Abstract

In July 2020, I relocated from the territory of the Lenape in New York City, New York, to the ancestral homelands of the Coast Salish Peoples and the Lummi Nation and Nooksack Tribe, otherwise known as Bellingham, Washington. As a settler Canadian and "dependent" on my partner's US work visa, I wrestle with my precarious yet privileged footing here in the southern part of Turtle Island. As well, friends and family often ask me how I am "settling in." I deploy this very question as a provocation to ask, As a white settler, what does it mean to both responsibly unsettle oneself and "settle in" to a new home on stolen land? At the same time, due to the complexities of moving across the country during COVID-19, I feel unmoored and disconnected from my immediate surroundings.
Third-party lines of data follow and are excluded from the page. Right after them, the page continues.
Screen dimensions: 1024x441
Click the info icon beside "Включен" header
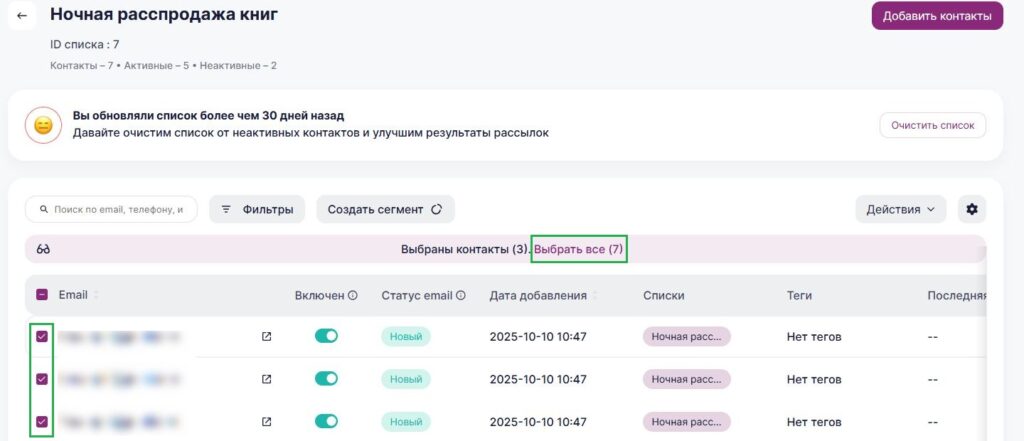tap(353, 296)
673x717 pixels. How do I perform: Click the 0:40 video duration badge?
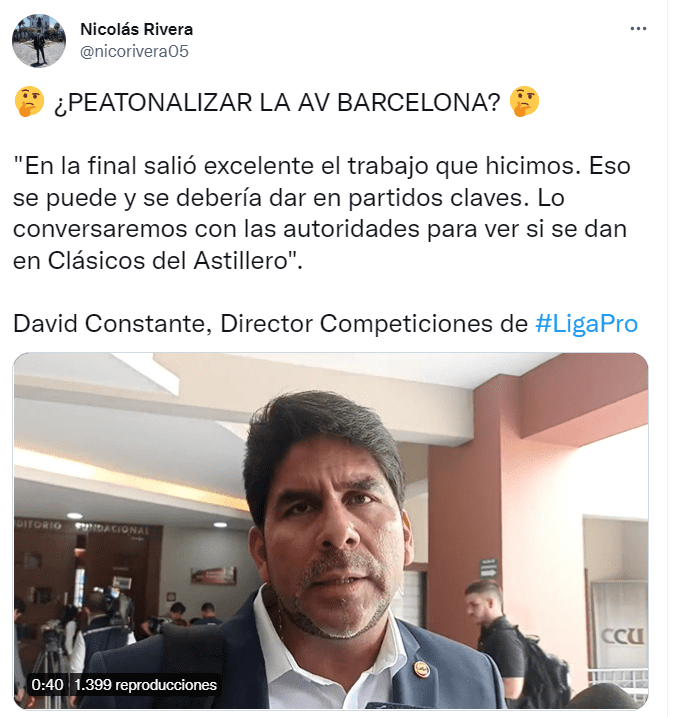48,685
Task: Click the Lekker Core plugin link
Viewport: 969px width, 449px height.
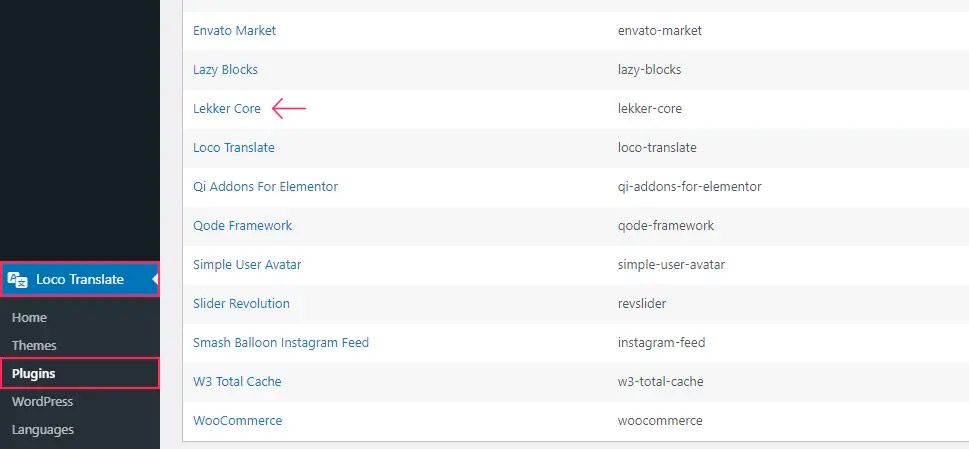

I am the most grounded when I am dancing. Working through the metatarsals of my feet, those bones that absorb shock and engender soft landings, is both a metaphor and a methodology for my practice-based research as a settler artist-scholar. Thus, through a piece that is part photo essay and part embodied reflection, I move with the land here on the west coast. With Whatcom Falls Park as my studio and soundscape, I will work through these questions and acknowledge the Coast Salish Peoples, the Lummi Nation, and the Nooksack Tribe, on whose land I currently move.